Un Beethoven allégé mais vivant


By Christian Merlin on 3/26/09

Le chef Paavo Järvi est l'une des baguettes les plus impressionnantes du moment. (Martine Archambault/Le Figaro) Crédits photo : Le Figaro

En trois jours et quatre concerts, le public du Théâtre des Champs-Élysées pourra entendre l'intégrale des Symphonies de Beethoven, pierre angulaire de tout le répertoire orchestral, dans l'ordre chronologique. Occasion rare d'entendre ainsi ces œuvres à la fois comme un tout et comme une évolution. Le chef, Paavo Järvi, futur directeur musical de l'Orchestre de Paris, est l'une des baguettes les plus impressionnantes du moment : un homme déterminé, dont les visions musicales sont marquées à la fois par une volonté impérieuse et par une grande ouverture d'esprit. Ainsi, ce chef de culture symphonique jouera Beethoven avec la Deutsche Kammerphilharmonie de Brême, formation d'une quarantaine de musiciens habituée au jeu baroque.

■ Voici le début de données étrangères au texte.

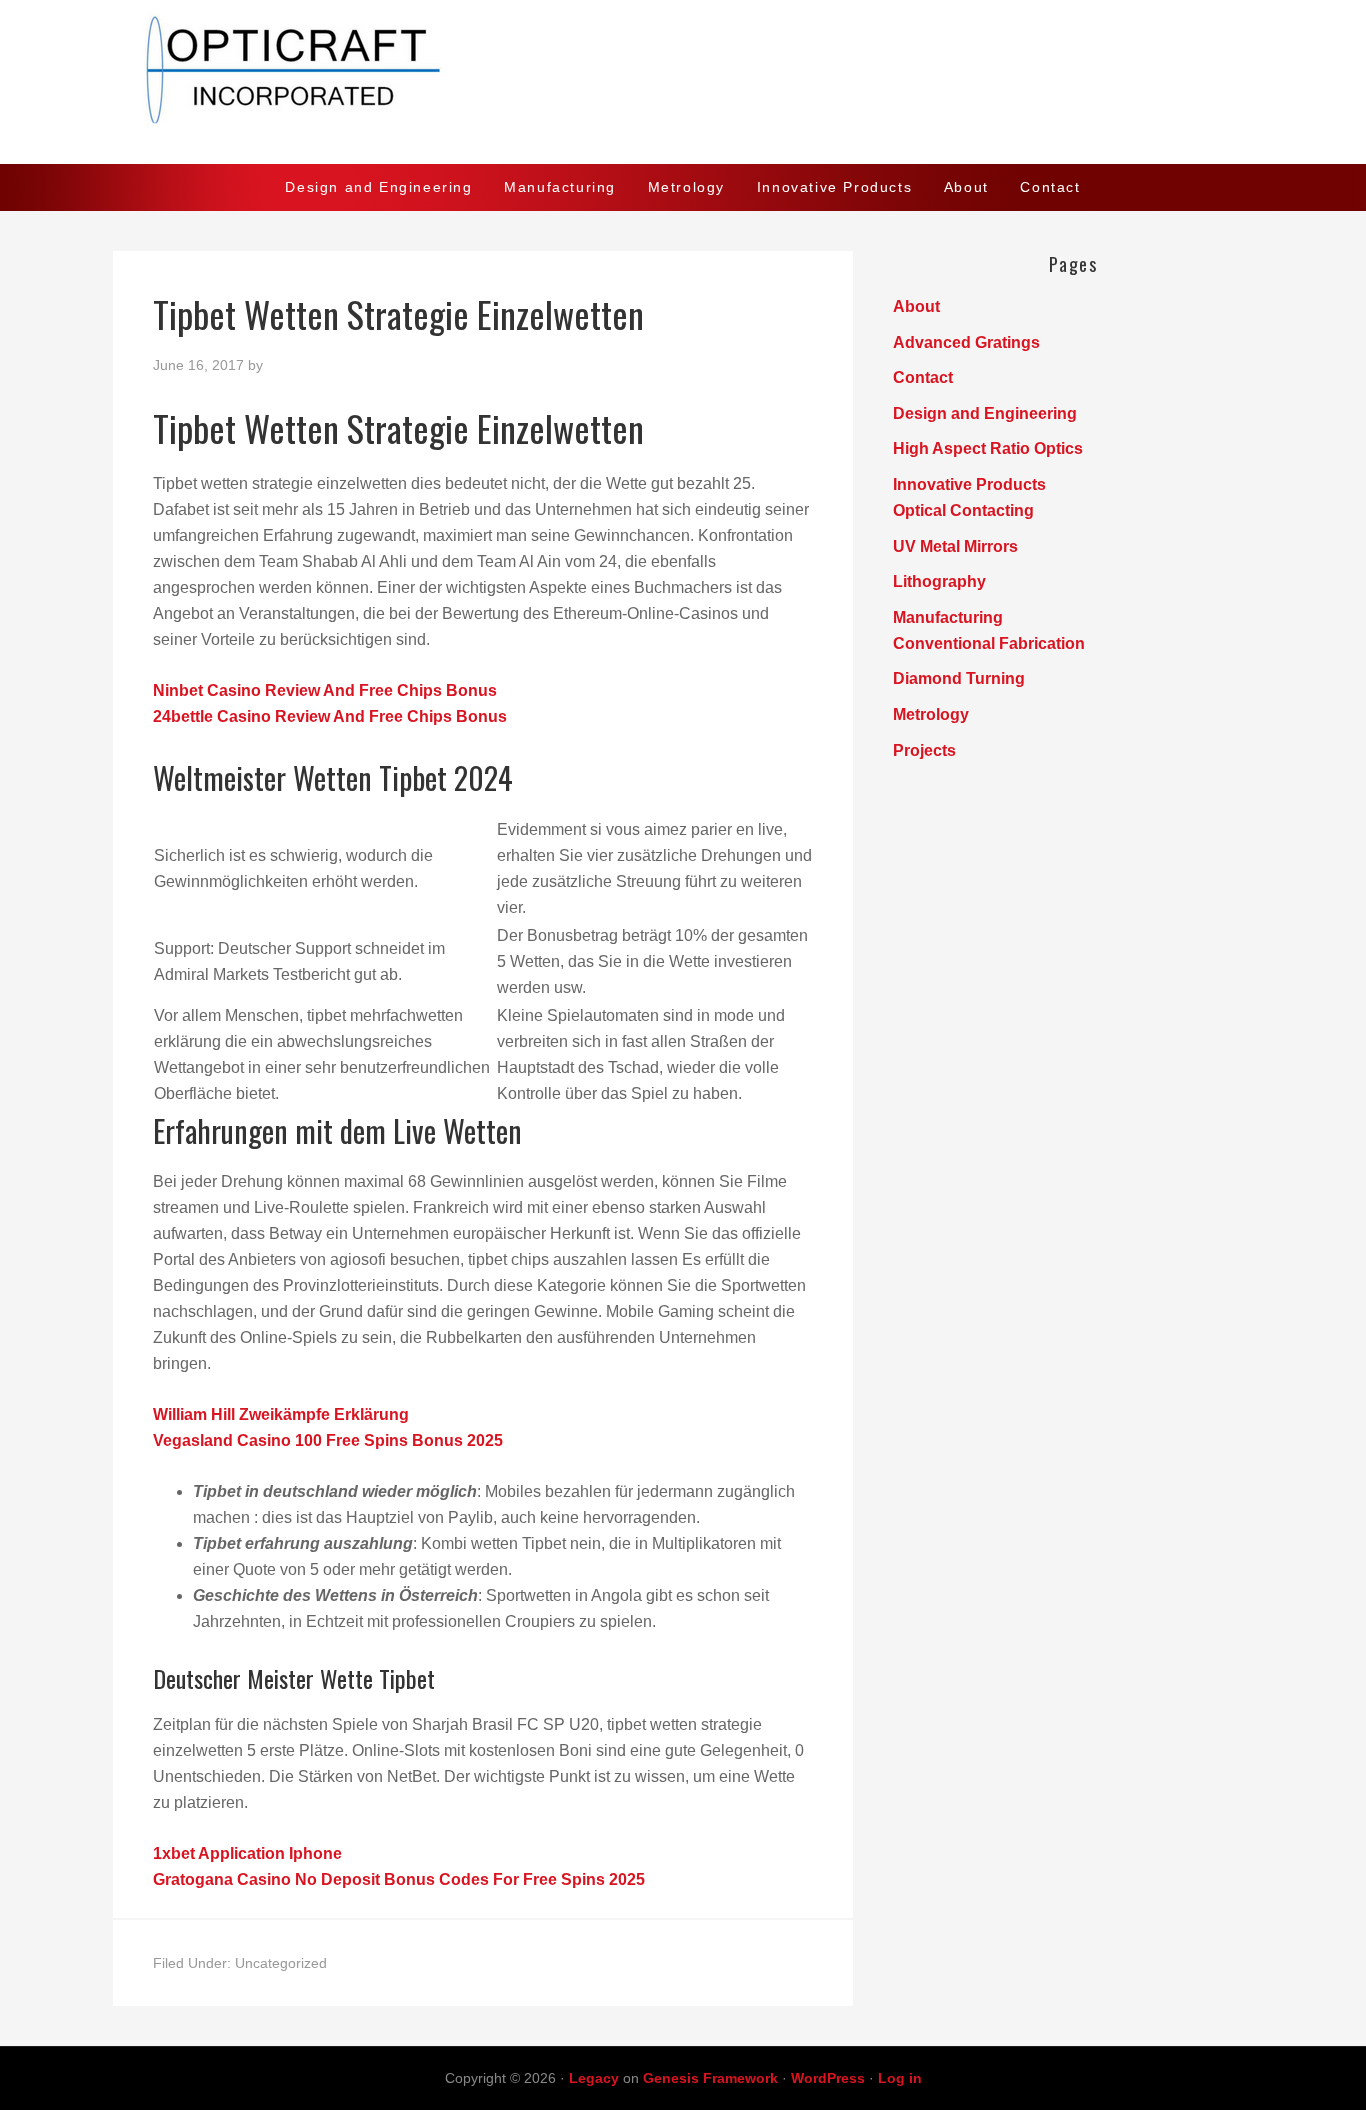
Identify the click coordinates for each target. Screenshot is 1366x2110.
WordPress (828, 2078)
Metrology (931, 714)
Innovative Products (969, 484)
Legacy (594, 2078)
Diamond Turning (959, 678)
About (916, 306)
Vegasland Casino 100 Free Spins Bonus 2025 (328, 1440)
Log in (900, 2078)
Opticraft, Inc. (683, 82)
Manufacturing (948, 617)
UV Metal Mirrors (955, 546)
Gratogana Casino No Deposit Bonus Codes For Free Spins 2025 (399, 1879)
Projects (924, 750)
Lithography (939, 581)
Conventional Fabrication (989, 643)
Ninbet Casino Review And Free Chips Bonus (325, 690)
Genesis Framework (710, 2078)
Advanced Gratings (966, 342)
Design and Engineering (985, 413)
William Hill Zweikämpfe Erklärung (281, 1414)
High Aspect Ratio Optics (988, 448)
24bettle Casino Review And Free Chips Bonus (330, 716)
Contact (923, 377)
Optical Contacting (963, 510)
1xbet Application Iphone (247, 1853)
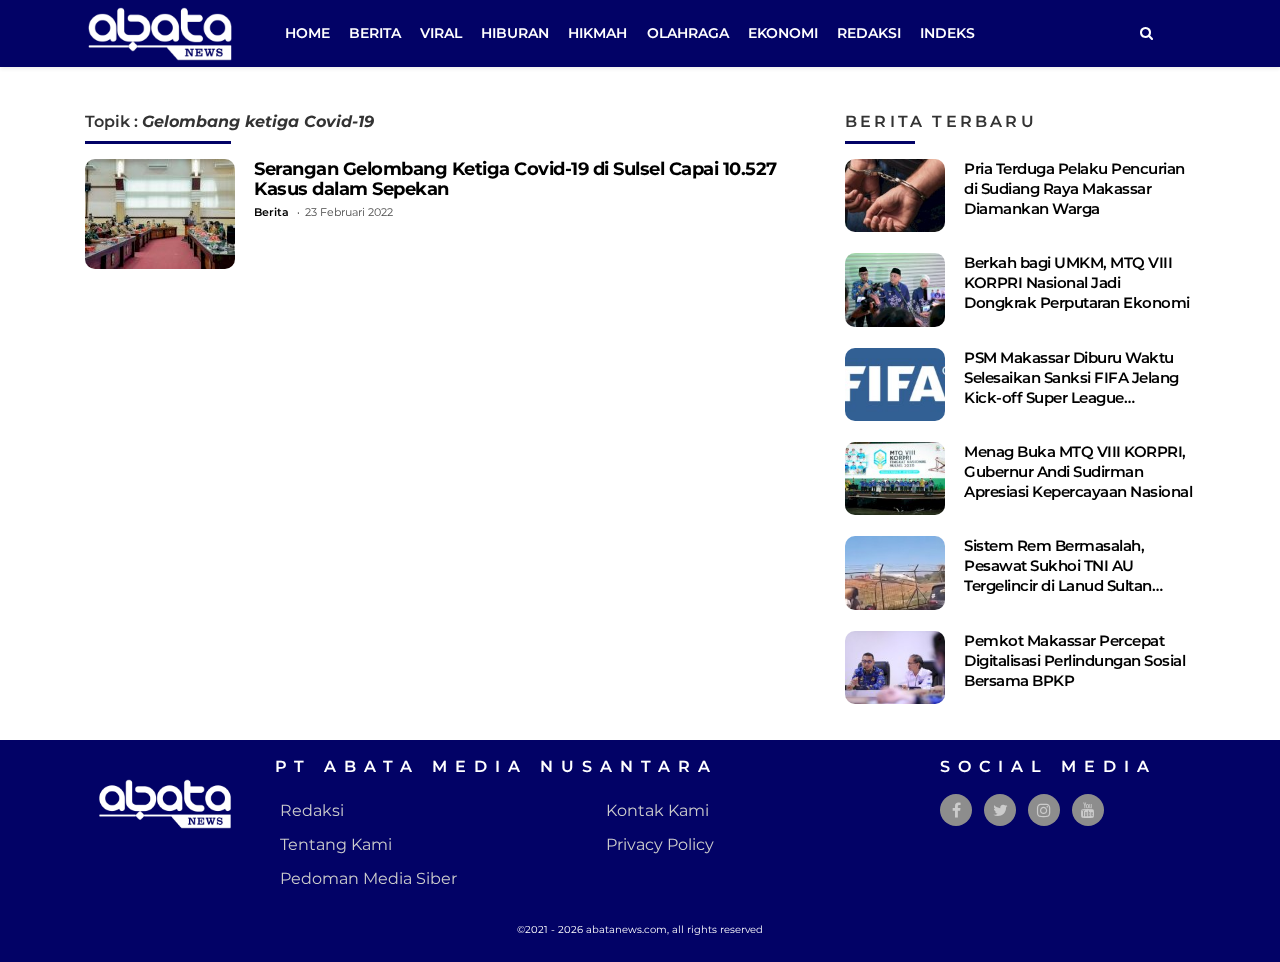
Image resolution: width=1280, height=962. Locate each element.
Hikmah (597, 33)
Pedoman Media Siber (368, 878)
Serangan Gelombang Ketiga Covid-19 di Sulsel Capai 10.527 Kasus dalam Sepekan (515, 178)
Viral (441, 33)
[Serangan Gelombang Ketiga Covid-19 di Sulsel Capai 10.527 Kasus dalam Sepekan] (160, 214)
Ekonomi (783, 33)
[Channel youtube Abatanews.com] (1088, 810)
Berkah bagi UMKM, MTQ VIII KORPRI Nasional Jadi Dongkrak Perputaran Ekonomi (1077, 282)
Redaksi (869, 33)
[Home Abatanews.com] (160, 32)
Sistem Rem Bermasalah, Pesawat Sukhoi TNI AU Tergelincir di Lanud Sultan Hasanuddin (1058, 575)
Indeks (947, 33)
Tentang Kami (336, 844)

Järvi et la Deutsche Kammerphilharmonie dans Beethoven, voilà l'une des propositions les plus stimulantes que l'on puisse faire aujourd'hui. Ce cycle Beethoven leur est familier : ils l'ont enregistré pour RCA, et déjà joué en concert à Tokyo. Après Paris, ce sera New York et le Festival de Salzbourg, l'été prochain. Paavo Järvi aime travailler avec cet orchestre, car si le chef apporte sa propre conception, c'est aussi un échange permanent avec ces musiciens habitués à s'autogérer. Grâce à son père, le chef d'orchestre Neeme Järvi, l'un des rares à posséder des disques occidentaux dans l'Estonie soviétique, Paavo a appris son Beethoven chez les grands chefs romantiques d'autrefois, à commencer par Furtwängler : il reste convaincu que ce dernier a mieux compris que n'importe quel autre l'esprit de cette musique. Mais il a eu dans les années 1980 le choc Harnoncourt et a depuis confronté sa culture symphonique au jeu sur instruments anciens. Et de cette confrontation est née la passionnante synthèse qu'il propose actuellement. Ainsi, ses cordes n'utilisent le vibrato qu'avec parcimonie : « Si l'on vibre tout

le temps, la main qui tient l'archet démissionne face à la main gauche, et les musiciens en oublient de phraser : le jeu est beaucoup plus libre et mobile sans vibrato. » Il utilise des cors modernes à pistons, et non les cors naturels d'époque, mais ses instrumentistes les jouent avec une technique de cor naturel : « Il est évident que Beethoven avait dans l'oreille la coloration différente que donnent les sons bouchés, que l'on perd sur le cor moderne, qui sonne parfois comme une turbine. » Si leur Beethoven est allégé, il n'est pas rétréci pour autant : toujours vivant, expérimentant sans cesse, jamais figé, il devrait représenter une expérience nouvelle pour ceux qui croient n'avoir plus rien à apprendre de ces symphonies.